* [Work item]
Copy every one of the records below word for word, leaving out the pictures.

= = = =

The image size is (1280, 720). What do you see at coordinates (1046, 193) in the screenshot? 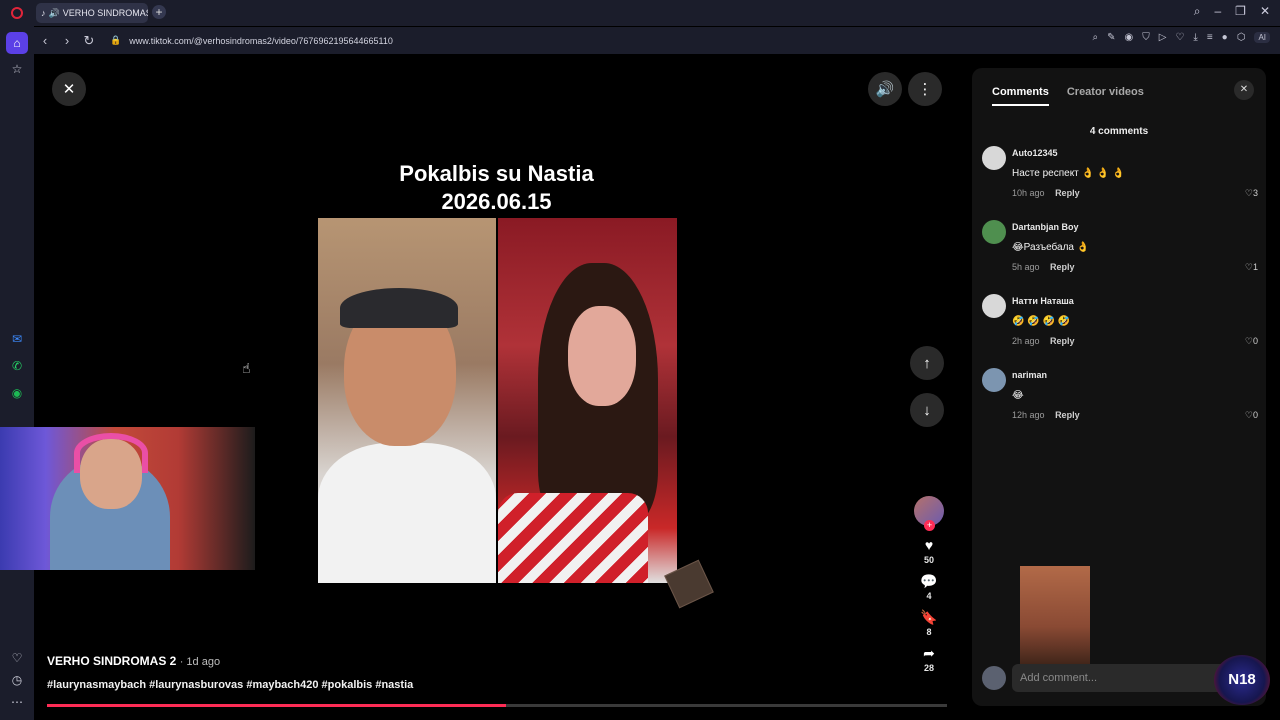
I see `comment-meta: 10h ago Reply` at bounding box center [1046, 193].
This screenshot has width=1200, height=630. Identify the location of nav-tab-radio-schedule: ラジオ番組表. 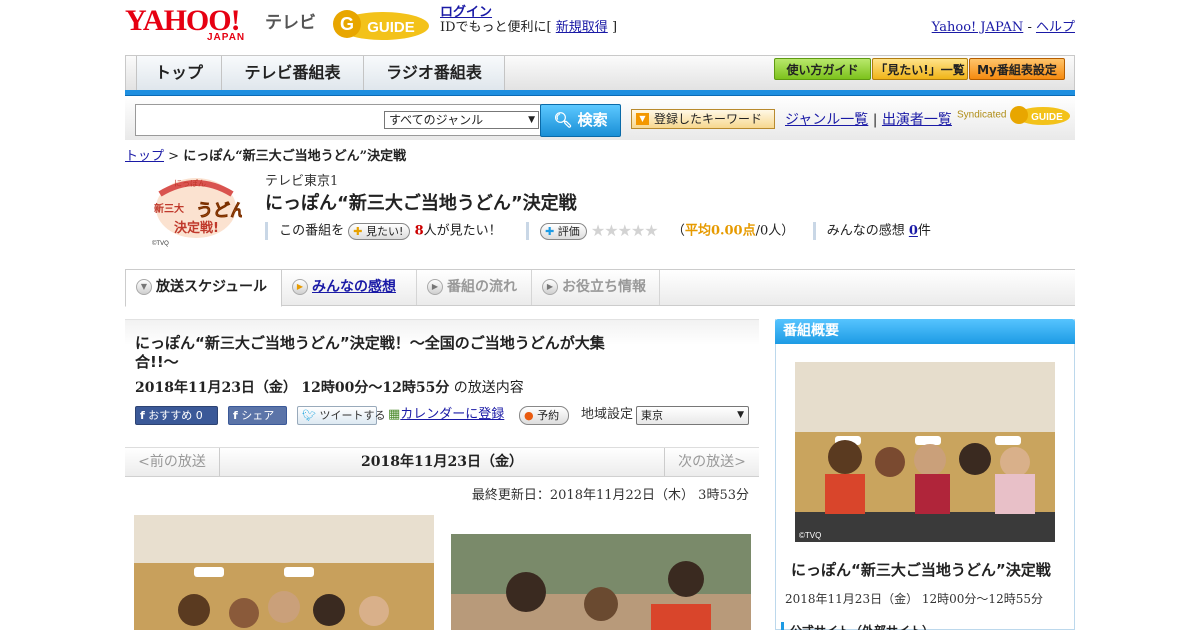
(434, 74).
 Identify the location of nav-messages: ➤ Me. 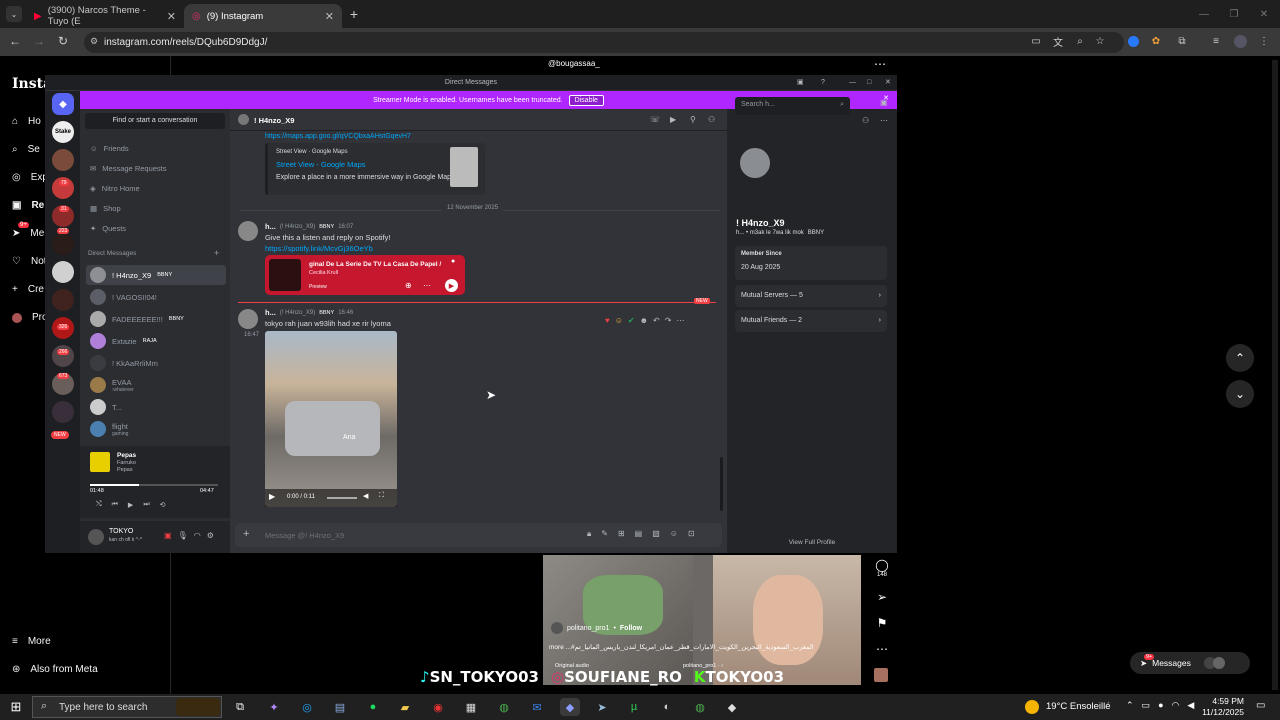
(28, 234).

= = = =

* [The answer]
The image size is (1280, 720). What do you see at coordinates (1046, 193) in the screenshot? 
I see `comment-meta: 10h ago Reply` at bounding box center [1046, 193].
This screenshot has width=1200, height=630. Identify the location of nav-tab-radio-schedule: ラジオ番組表. 
(434, 74).
 Identify the location of nav-messages: ➤ Me. 
(28, 234).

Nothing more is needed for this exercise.